→ **Task brief**
Among the records below, find each line bearing the word "will" and copy it.

*** Opening Provided data ***

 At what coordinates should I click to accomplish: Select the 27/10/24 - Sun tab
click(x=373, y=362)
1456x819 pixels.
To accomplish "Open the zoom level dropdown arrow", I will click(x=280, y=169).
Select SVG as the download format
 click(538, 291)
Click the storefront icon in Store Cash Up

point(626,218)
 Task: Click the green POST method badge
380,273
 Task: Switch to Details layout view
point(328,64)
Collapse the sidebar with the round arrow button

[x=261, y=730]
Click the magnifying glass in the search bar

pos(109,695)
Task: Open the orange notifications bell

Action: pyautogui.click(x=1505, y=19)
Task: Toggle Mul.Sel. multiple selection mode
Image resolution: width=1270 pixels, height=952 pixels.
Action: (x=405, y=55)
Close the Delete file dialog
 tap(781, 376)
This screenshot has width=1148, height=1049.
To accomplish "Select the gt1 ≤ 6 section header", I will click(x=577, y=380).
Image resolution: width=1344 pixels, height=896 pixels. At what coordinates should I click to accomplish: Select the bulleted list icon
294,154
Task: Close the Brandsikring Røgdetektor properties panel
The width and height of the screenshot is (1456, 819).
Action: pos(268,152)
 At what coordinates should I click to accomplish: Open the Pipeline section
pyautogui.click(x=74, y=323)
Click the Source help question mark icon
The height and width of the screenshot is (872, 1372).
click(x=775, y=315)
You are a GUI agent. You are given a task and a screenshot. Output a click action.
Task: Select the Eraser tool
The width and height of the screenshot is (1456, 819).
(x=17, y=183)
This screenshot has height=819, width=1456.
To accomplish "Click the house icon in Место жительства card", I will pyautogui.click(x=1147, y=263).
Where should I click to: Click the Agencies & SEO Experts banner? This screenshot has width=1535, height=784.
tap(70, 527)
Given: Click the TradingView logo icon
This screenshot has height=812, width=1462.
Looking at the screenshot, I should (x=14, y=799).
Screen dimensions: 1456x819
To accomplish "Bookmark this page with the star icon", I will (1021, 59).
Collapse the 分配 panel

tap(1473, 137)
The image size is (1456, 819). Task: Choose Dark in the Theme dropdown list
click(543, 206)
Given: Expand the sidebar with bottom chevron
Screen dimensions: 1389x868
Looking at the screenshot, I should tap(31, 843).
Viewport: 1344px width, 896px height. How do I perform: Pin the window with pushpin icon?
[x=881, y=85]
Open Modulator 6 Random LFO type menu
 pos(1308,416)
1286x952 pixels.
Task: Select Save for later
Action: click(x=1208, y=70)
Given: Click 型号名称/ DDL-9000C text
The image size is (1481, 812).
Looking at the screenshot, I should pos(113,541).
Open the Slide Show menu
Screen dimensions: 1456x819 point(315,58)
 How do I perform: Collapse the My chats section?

*** Closing Provided data ***

→ **Written answer**
To accomplish "Open the zoom level dropdown arrow", I will click(x=280, y=169).
To accomplish "Select the gt1 ≤ 6 section header", I will click(x=577, y=380).
To accomplish "Click the house icon in Место жительства card", I will pyautogui.click(x=1147, y=263).
To accomplish "Bookmark this page with the star icon", I will (1021, 59).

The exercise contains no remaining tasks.